Dopo tanto attendere al Consiglio superiore della magistratura è giunto il tempo delle valutazioni della Riforma firmata dall'ormai ex Guardasigilli Alfonso Bonafede, approvata dal precedente Governo e ora al vaglio del Parlamento, che riguarda l'ordinamento giudiziario e il Consiglio superiore della magistratura stabilendo nuovi criteri e norme: dalla futura legge elettorale al destino dei magistrati che scelgono di entrare in politica ma anche sullo stesso Csm.
Sul piatto la discussione sui poteri disciplinari di palazzo dei Marescialli, sui criteri di organizzazione degli uffici, sulle valutazioni della professionalità dei colleghi. E sul sistema di elezione dei componenti dello stesso Consiglio superiore.
La neo ministra della Giustizia Marta Cartabia ha chiesto un'accelerazione sul punto ed oggi nel Plenum è iniziata la discussione per l'approvazione dei 6 pareri - con i quali vengono messe in luce diverse criticità - presentati dalla Sesta Commissione del Csm.
Oggi sono stati illustrati i primi tre e la discussione si è subito accesa in particolare nel primo punto, incentrato sulle nuove norme per le nomine di incarichi direttivi, nella cui premessa si sottolinea che "la scelta legislativa, finendo per irrigidire nella tendenziale stabilità della norma primaria regole fin qui affidate alla più agile flessibilità della disciplina secondaria, genera perplessità, anche per il ridimensionamento delle attribuzioni costituzionali dell'organo consiliare che essa comporta".
Una posizione, quella espressa nel documento (di cui è relatrice la togata di Area Elisabetta Chinaglia) proposto all'attenzione del plenum, che è stata fortemente non condivisa dai laici sin nella sua premessa.

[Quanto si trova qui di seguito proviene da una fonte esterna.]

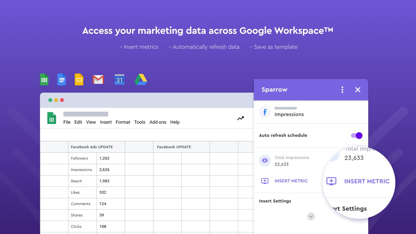The width and height of the screenshot is (416, 234).
Task: Click the Google Docs icon
Action: pos(62,80)
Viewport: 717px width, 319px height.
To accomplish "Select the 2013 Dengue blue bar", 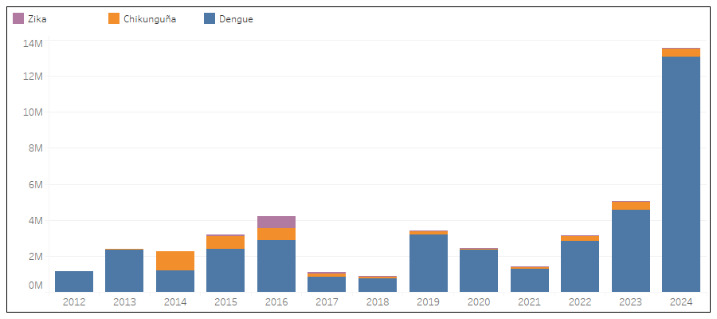I will coord(124,271).
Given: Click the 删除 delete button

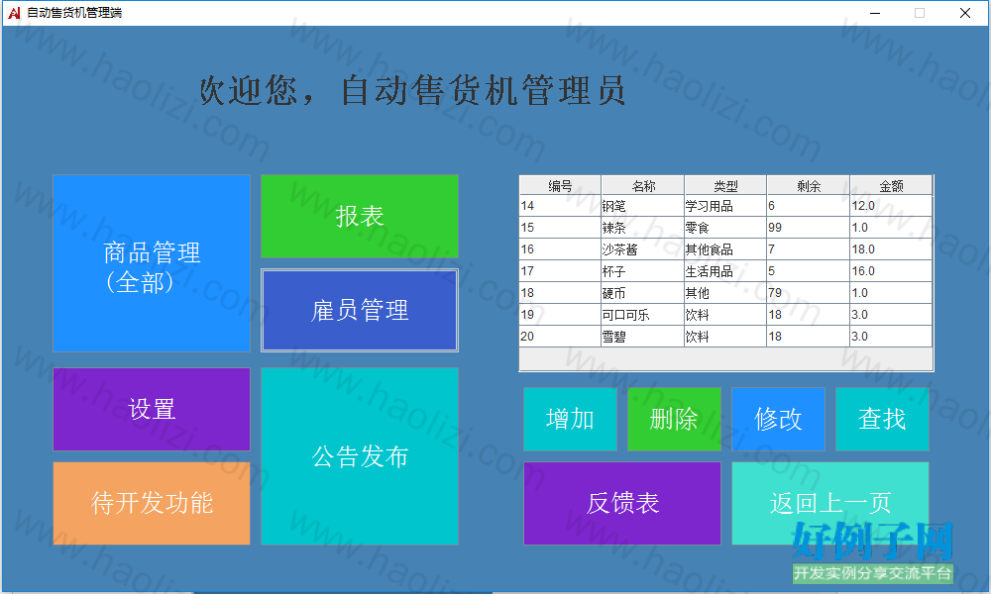Looking at the screenshot, I should (x=674, y=419).
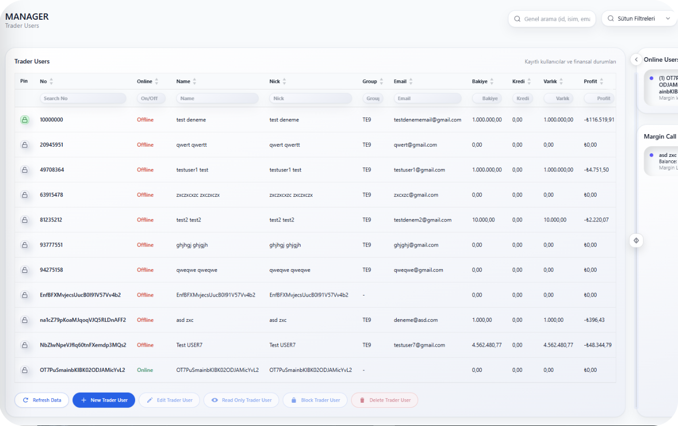Image resolution: width=678 pixels, height=426 pixels.
Task: Click the green pin lock for user 10000000
Action: coord(24,120)
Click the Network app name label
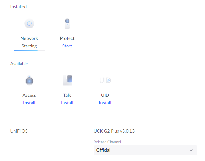205x161 pixels. [x=29, y=38]
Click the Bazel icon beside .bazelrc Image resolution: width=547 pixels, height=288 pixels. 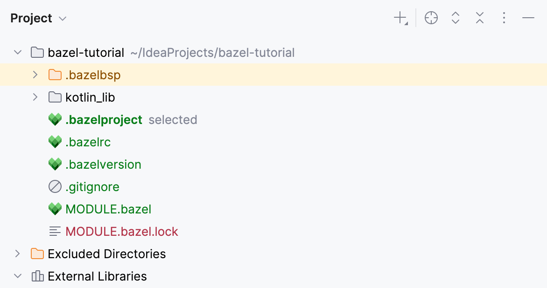(55, 142)
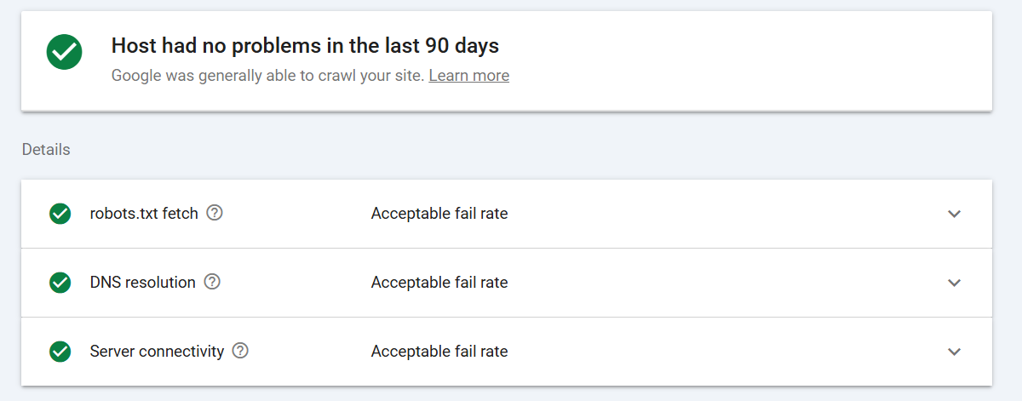Expand the robots.txt fetch details chevron
This screenshot has height=401, width=1022.
(955, 214)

Tra questi i consiglieri del Movimento Cinque Stelle, Alberto Maria Benedetti e Filippo Donati. "Sul piano tecnico dissentiamo dalla ricostruzione che nella premessa si fa dei rapporti tra i poteri del Csm, quelli del Parlamento e la riserva di legge prevista in materia di ordinamento giudiziario - ha detto Benedetti - C'è un senso della premessa che non può essere condiviso sul piano tecnico Costituzionale perché non esiste una riserva di circolare e non esiste una sfera riservata di potestà secondaria del Consiglio, ma esiste una riserva di legge che può essere esercitata dal Parlamento in modo più ampio o ristretto. Limitarsi a rivendicare una generica e non del tutto fondata autonomia, che impedirebbe l'intervento del legislatore, sarebbe un autogol perché sarebbe come dire 'non disturbateci perché vogliamo continuare come abbiamo sempre fatto'".

Altro che magistratura contro la politica
Poi è stata la volta del laico di Forza Italia Lanzi che ha parlato di "insofferenza della magistratura ad essere destinataria di precise direttive da parte del Parlamento".

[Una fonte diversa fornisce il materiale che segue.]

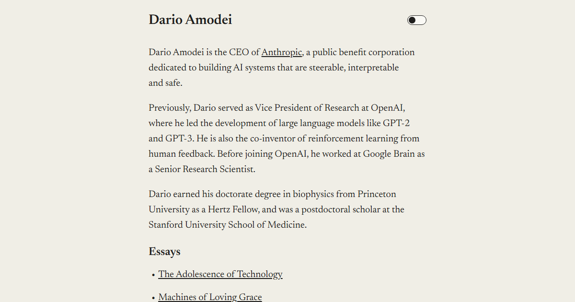This screenshot has width=575, height=302.
Task: Toggle the dark mode switch
Action: click(x=417, y=20)
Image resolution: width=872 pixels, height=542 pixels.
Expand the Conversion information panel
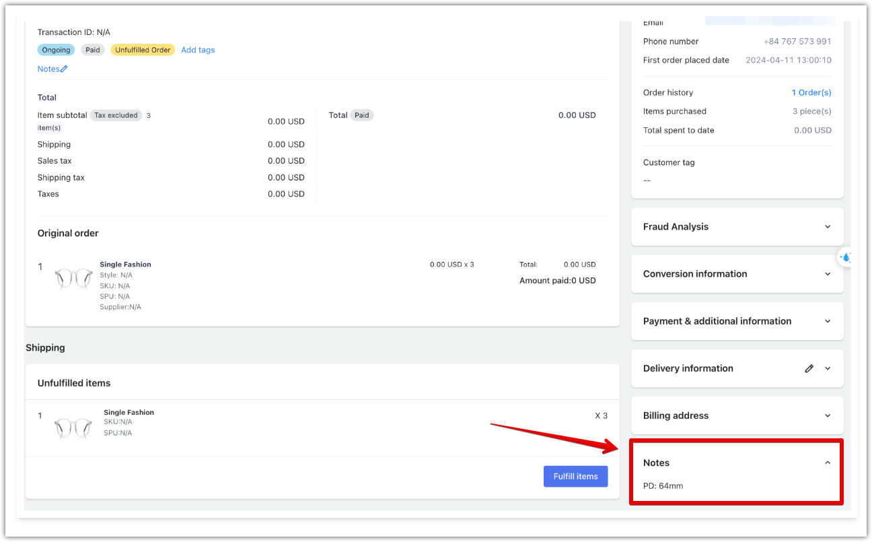(x=828, y=274)
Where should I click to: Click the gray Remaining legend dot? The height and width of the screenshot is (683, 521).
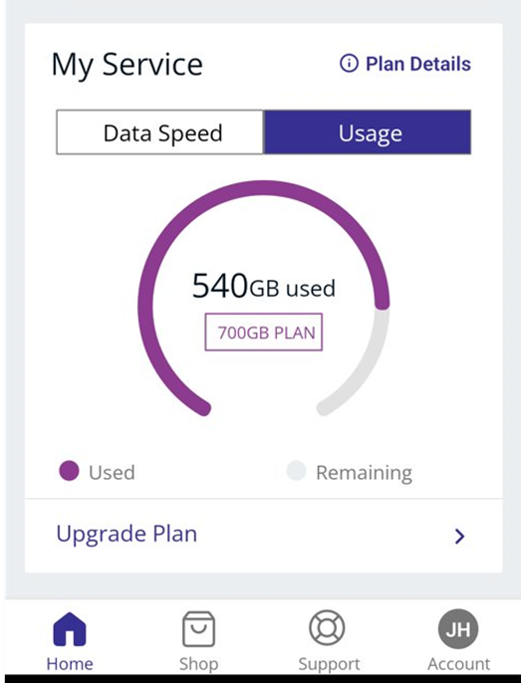pos(296,471)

Un'affermazione che ha visto la replica del consigliere togato indipendente Nino Di Matteo il quale, pur spiegando di essere d'accordo sulla "critica rispetto la premessa metodologica del parere" ha ribadito con forza di essere "convinto che non è vero che la magistratura si è voluta autoassegnare un potere che la Costituzione non gli attribuisce. Sono caso mai convinto che in tema di controllo della legalità nel nostro Paese; di contrasto nei grandi interessi di sistema criminale, corruttivo e mafioso, sono stati altri poteri a delegare sulle spalle della magistratura responsabilità esclusive che, invece, dovrebbe essere anche e prima di tutto responsabilità di altri poteri. Non è stata la magistratura a fare impropri passi in avanti appropriandosi di ciò che non le veniva attribuito come compito della magistratura dalla Costituzione, ma ben altri hanno fatto passi indietro".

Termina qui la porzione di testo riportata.